The response must contain each line of the material that holds "computer".

Provided records:
====================
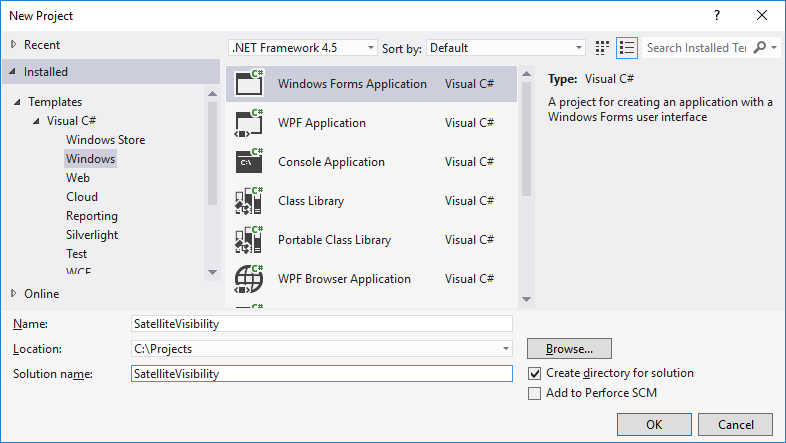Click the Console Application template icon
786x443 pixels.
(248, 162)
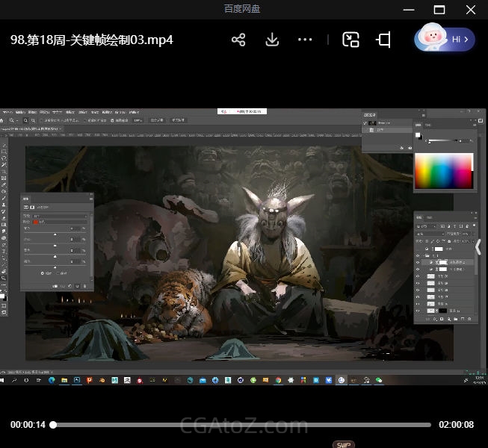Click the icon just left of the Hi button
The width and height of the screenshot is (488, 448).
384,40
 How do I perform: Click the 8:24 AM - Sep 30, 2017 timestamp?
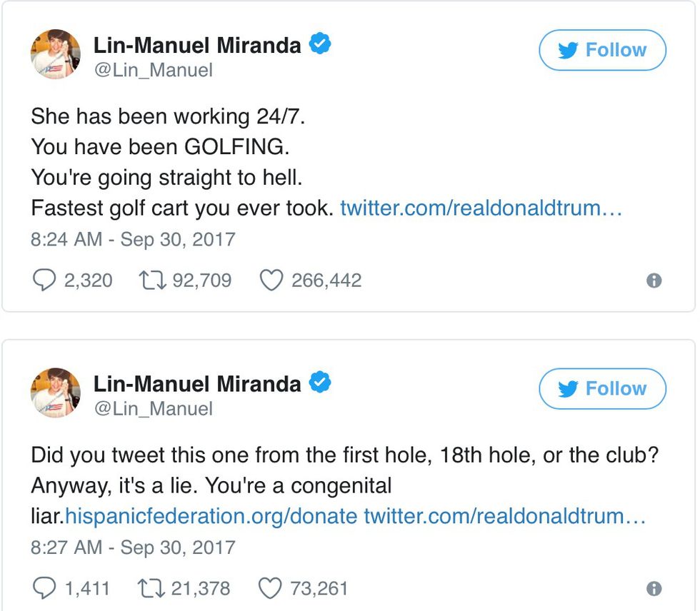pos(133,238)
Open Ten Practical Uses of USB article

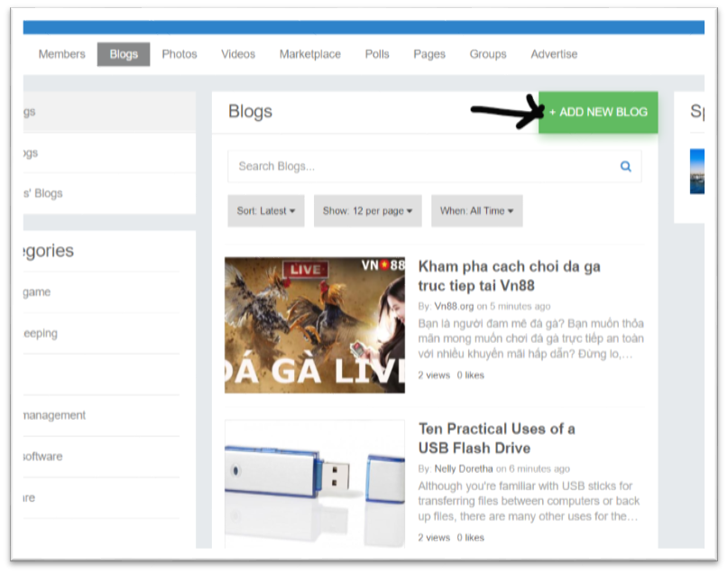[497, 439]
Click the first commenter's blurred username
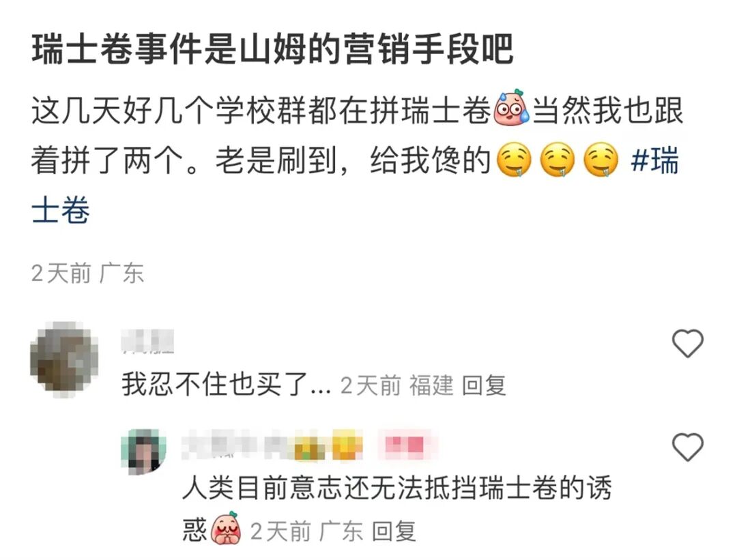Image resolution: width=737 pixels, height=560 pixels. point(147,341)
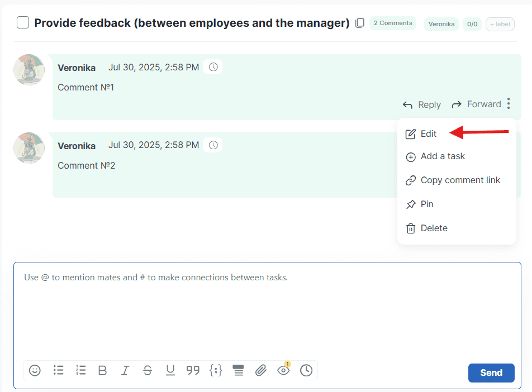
====================
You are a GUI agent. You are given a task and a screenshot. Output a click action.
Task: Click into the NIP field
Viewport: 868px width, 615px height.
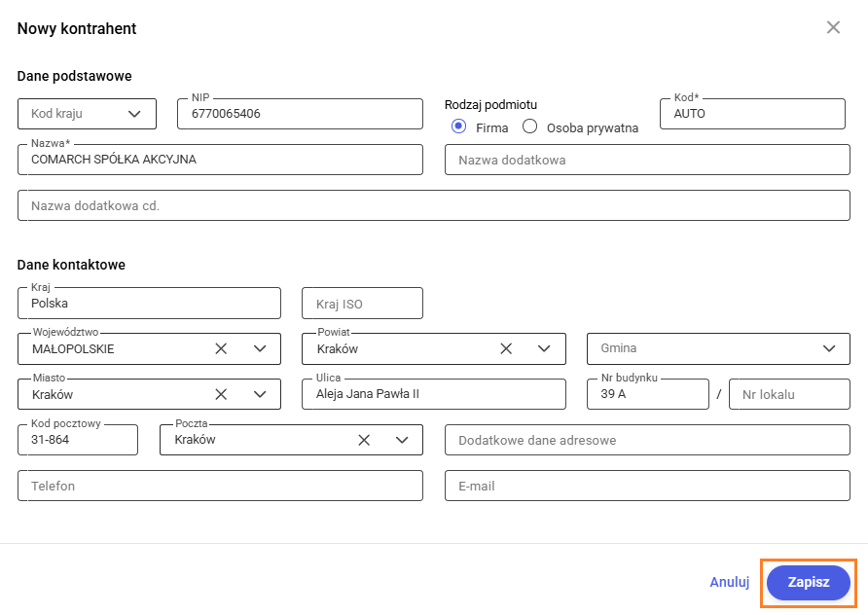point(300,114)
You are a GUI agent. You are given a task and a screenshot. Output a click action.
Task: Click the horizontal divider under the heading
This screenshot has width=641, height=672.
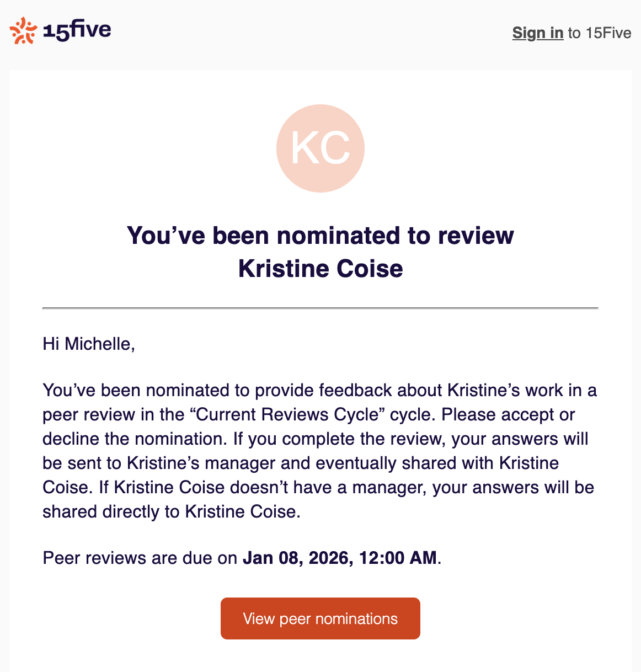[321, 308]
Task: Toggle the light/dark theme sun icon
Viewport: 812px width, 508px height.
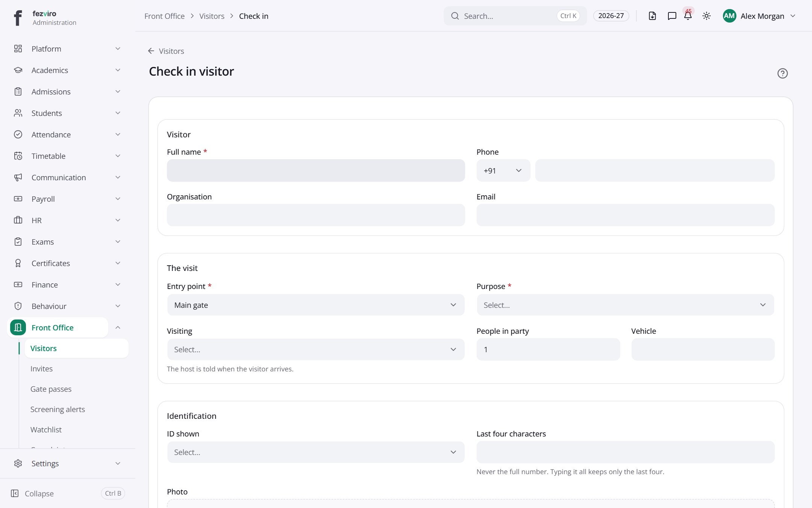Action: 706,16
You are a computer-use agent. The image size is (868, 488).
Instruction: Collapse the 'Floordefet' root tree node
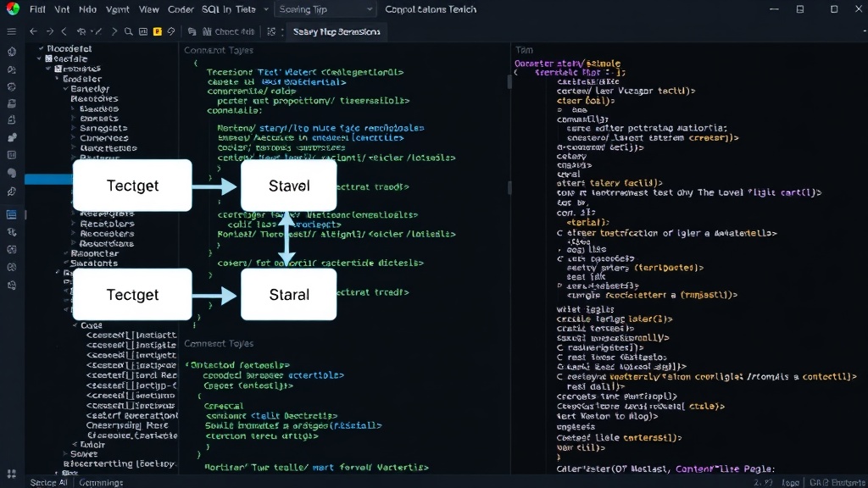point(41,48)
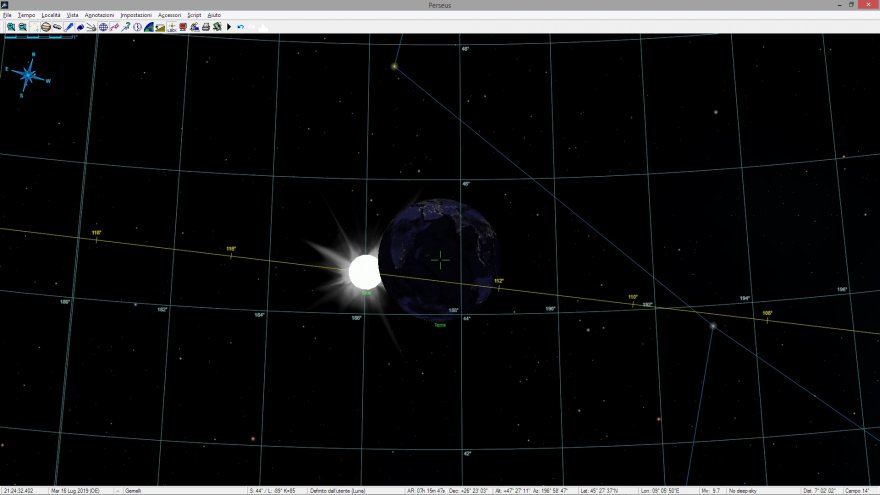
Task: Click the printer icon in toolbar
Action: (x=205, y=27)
====================
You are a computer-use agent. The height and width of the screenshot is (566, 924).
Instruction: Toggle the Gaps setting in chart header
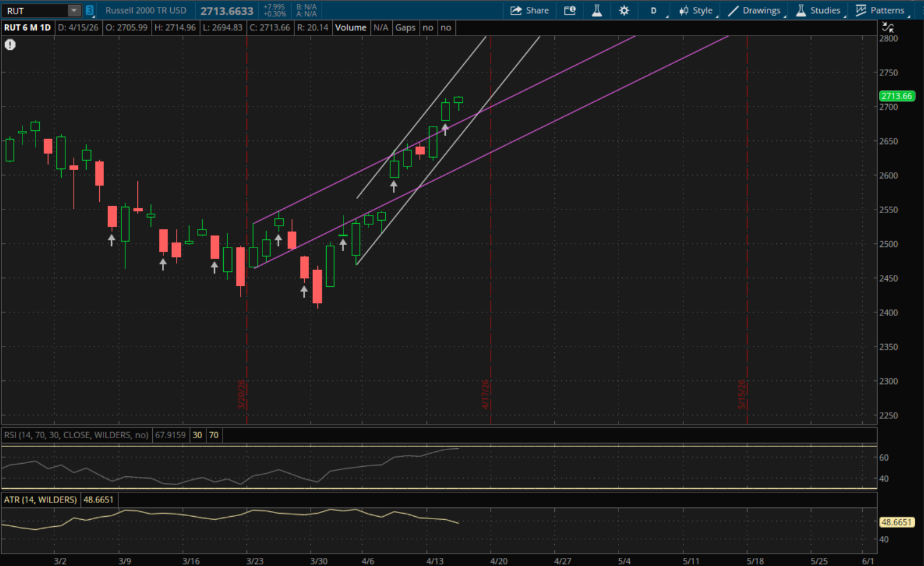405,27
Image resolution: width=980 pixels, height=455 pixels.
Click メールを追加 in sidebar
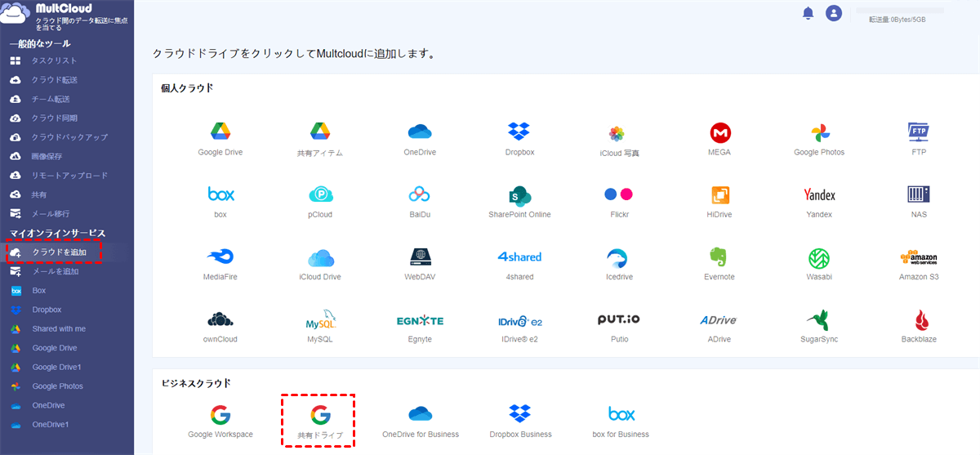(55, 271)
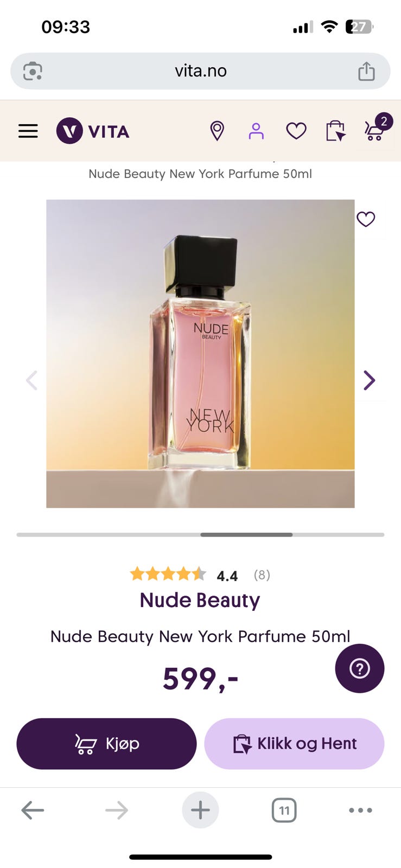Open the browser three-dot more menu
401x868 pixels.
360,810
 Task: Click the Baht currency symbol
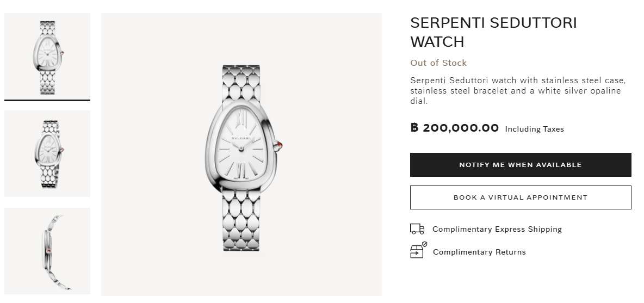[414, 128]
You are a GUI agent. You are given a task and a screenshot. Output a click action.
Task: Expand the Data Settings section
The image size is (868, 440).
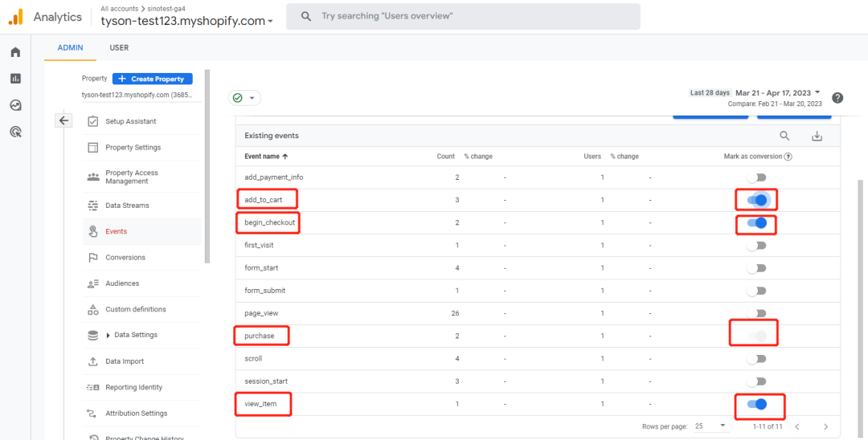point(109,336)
====================
Response to this task:
You are a computer-use agent. The image size is (868, 488).
You are a computer-use agent. The height and width of the screenshot is (566, 924).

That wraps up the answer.